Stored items
====

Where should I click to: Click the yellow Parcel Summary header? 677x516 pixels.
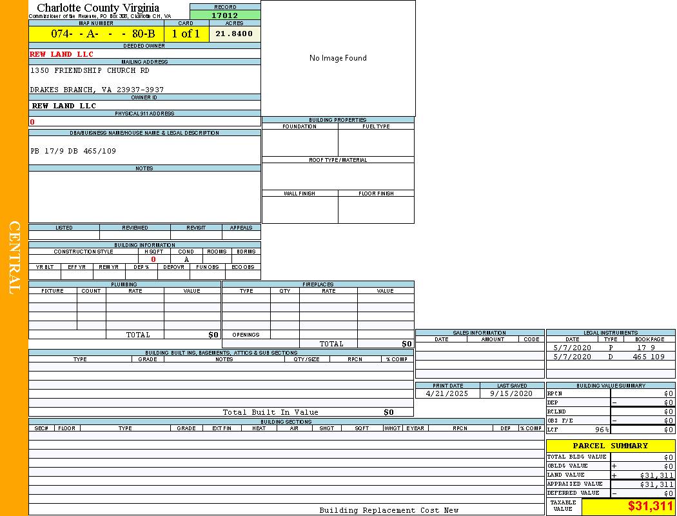[610, 446]
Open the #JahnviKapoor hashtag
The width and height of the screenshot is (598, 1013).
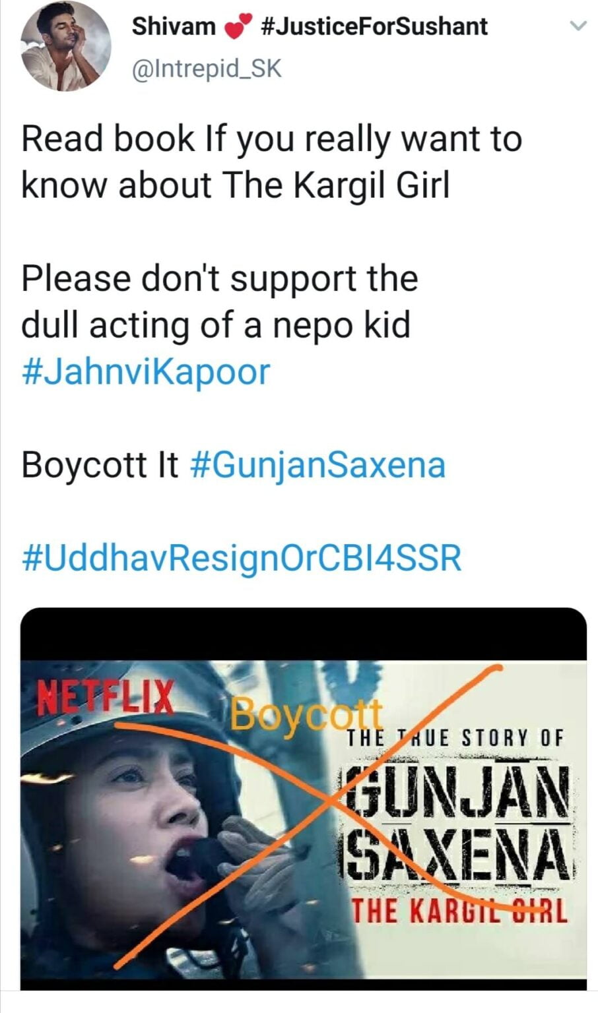pyautogui.click(x=146, y=371)
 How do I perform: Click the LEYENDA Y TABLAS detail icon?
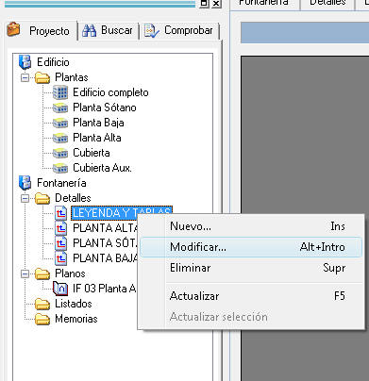point(60,213)
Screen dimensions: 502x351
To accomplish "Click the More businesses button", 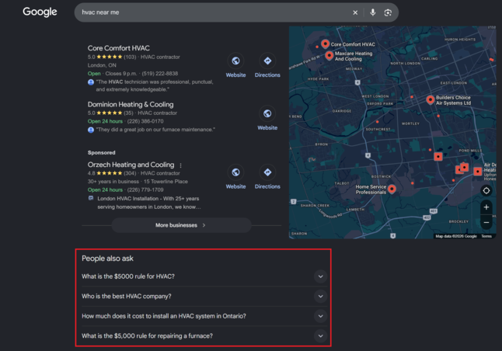I will [x=181, y=225].
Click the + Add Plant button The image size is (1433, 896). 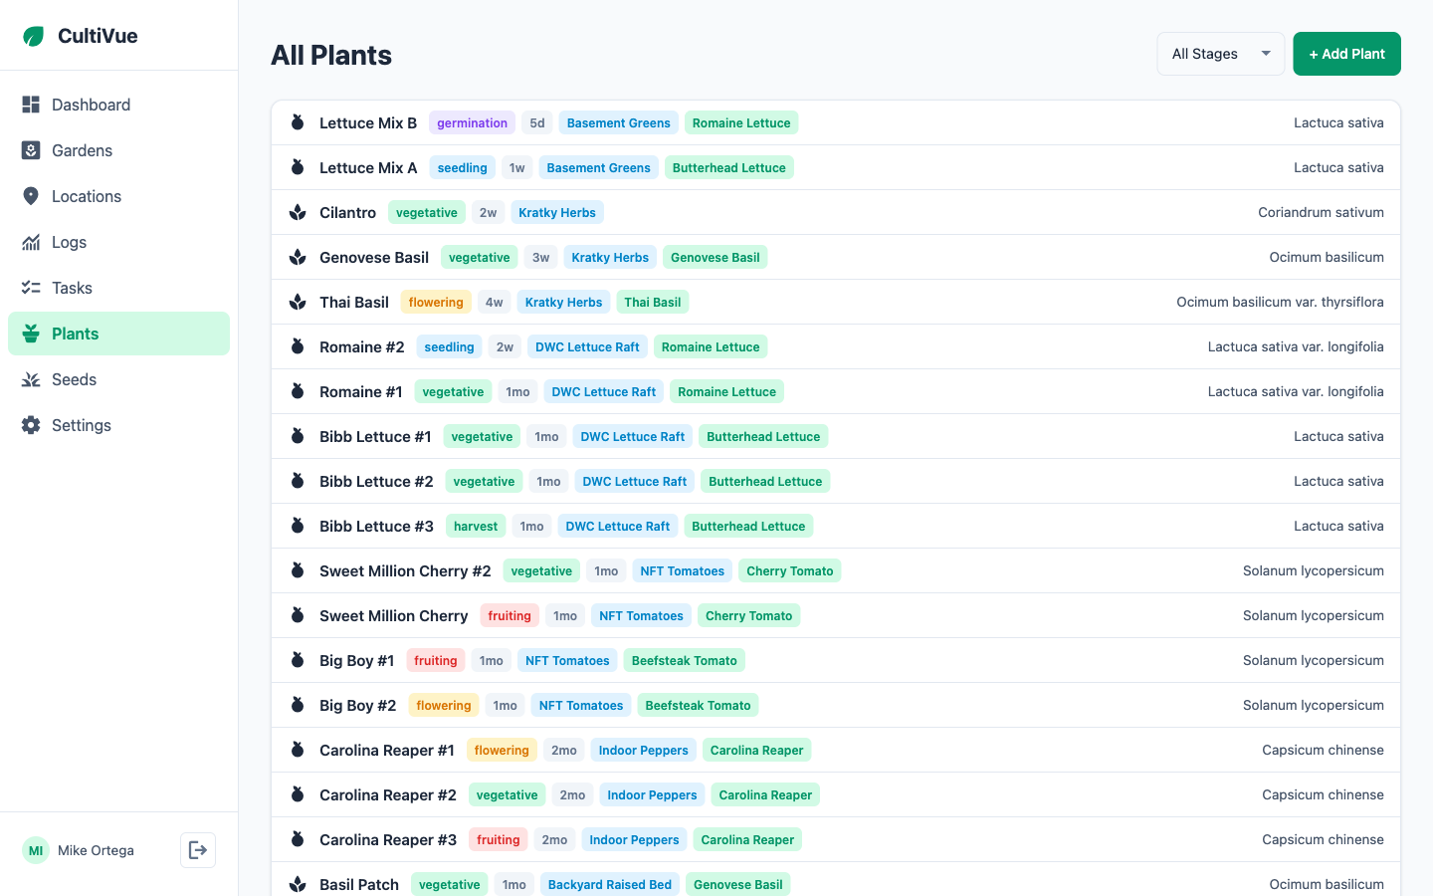click(1346, 54)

====

• Activity: Only one thing is wanted here, an exact copy of the lines from the first line above through the line containing "Screen dimensions: 502x351", minus any picture.

• Task output:
Where should I click to: Click the yellow Parcel Summary header? 677x516 pixels.
[610, 446]
Open the #JahnviKapoor hashtag
The width and height of the screenshot is (598, 1013).
pyautogui.click(x=146, y=371)
 How do I perform: Click the LEYENDA Y TABLAS detail icon?
point(60,213)
Screen dimensions: 502x351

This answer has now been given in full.